• Task requirements: According to the text below on work and leisure in Europe and the US, what will productivity gains in most Eurasian countries go toward?

• Text shown:
■ ■ ■ ■ ■

Maybe you're right, I can't predict the future.
So you don't care about living without good things today and seem to be satisfied with the only fact that Europe's future will be worse than US' present.
My point is that in the parable about Americans bragging about economic achievement while the European auto replies while on vacation we are to assume that the European has the wiser and more worldly lifestyle. But if this parable ends with the Europeans grandkids have markedly worse opportunities in life because the elder generation chose leisure, then it’s not really wisdom they were invoking but some mix of selfishness and / or hubris about the sustainability of it.
It’s madness for me how much people in US care about GDP numbers, richest people in the world etc. maybe being very proud while in the queue for the food bank
Apart from the fact that there is no generalized "economic battle", the productivity gains in most Eurasian countries will go straight to paying for pensions. Of the countries with healthy demographics, the US is in fact the only large and fastly growing economy.
Working less also doesn't necessarily reduce productivity btw.
When people are given more free time and disposable income, they have the bad habit of creating new stuff. Just because you aren't making Jim, stare at a screen for 40 hours a week, doesn't mean that he won't be contributing to the economy. In fact, there is reason to believe that, the more we chain people to offices and desks, the less we advance as a society.
Just look at silicon valley and the businesses popping up out of nowhere. Imagine if Job, Wayne, and Wozniak didn't have the spare cash to make computers in a garage. Imagine if they had all been working 80 hour work weeks in the coal mines or offices.

■ ■ ■ ■ ■

Stored data

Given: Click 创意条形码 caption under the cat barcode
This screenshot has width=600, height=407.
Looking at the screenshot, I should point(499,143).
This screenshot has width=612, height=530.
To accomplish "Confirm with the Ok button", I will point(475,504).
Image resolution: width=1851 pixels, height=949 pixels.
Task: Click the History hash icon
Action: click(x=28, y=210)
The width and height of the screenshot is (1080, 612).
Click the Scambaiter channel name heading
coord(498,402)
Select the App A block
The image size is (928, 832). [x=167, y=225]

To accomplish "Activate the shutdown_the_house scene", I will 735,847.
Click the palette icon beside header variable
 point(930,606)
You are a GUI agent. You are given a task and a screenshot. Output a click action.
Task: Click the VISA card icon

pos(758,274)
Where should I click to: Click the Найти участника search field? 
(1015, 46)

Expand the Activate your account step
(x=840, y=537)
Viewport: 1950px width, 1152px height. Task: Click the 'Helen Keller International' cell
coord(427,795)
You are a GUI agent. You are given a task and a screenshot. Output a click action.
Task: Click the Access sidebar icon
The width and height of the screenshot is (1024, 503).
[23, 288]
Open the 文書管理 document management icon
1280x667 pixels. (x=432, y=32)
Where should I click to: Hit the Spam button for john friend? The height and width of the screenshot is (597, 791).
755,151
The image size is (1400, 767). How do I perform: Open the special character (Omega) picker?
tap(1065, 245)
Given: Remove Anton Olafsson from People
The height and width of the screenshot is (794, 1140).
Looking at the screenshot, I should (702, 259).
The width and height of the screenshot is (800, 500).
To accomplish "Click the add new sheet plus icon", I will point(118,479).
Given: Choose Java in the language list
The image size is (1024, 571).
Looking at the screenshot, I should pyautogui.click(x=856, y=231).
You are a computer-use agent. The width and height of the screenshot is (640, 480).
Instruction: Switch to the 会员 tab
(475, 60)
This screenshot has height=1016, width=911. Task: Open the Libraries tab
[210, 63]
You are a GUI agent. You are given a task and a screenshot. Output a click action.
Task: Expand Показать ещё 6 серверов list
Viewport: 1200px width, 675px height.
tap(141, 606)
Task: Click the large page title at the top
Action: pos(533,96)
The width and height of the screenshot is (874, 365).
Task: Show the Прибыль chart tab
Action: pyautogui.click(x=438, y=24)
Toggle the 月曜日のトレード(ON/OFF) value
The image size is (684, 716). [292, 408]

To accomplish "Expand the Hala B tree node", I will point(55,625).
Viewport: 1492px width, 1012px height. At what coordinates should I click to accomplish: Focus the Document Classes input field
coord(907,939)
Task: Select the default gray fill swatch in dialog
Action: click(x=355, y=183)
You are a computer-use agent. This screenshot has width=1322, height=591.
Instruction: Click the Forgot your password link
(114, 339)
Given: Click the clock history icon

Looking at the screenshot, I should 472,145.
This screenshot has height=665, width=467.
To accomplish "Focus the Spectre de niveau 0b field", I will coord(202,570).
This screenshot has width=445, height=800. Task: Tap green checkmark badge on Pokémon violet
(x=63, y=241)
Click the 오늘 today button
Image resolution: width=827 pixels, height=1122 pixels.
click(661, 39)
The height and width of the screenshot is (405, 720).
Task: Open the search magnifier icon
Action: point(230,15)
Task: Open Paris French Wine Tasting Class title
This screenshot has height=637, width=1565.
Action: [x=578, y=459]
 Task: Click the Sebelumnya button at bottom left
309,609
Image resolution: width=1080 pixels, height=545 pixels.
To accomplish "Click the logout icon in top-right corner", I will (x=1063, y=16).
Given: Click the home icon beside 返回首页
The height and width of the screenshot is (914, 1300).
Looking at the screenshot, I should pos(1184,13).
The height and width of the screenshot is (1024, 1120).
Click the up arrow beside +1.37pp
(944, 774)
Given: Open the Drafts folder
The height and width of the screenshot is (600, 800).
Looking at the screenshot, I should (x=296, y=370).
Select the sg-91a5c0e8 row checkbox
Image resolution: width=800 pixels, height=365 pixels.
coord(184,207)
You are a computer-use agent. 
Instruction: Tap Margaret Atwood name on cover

■ ■ ■ ■ ■

• Result for this exercise: Paying for pensions.